- Problem statement: Please pull every line of text from the rows below, word for word, and leave the pictures out of your answer.

┌─ Provided data

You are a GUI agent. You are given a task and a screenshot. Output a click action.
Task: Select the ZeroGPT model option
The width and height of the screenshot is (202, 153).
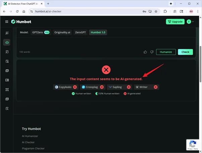(80, 33)
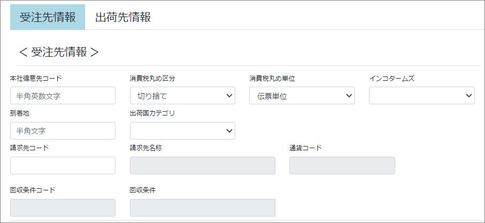Screen dimensions: 485x223
Task: Click the 通貨コード label text
Action: pyautogui.click(x=306, y=148)
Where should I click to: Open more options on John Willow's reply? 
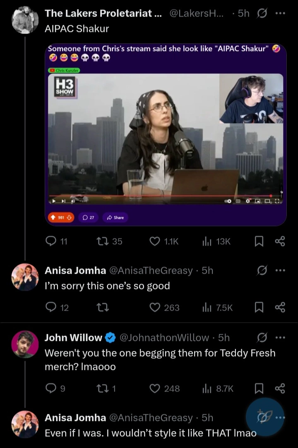tap(280, 337)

└─

- Solution to this problem:
You are a GUI agent. You are given a task and a screenshot. Output a click action.
Task: Select the ZeroGPT model option
The width and height of the screenshot is (202, 153).
(80, 33)
Screen dimensions: 485x223
Task: Click the 通貨コード label text
Action: pyautogui.click(x=306, y=148)
Where should I click to: Open more options on John Willow's reply? 
tap(280, 337)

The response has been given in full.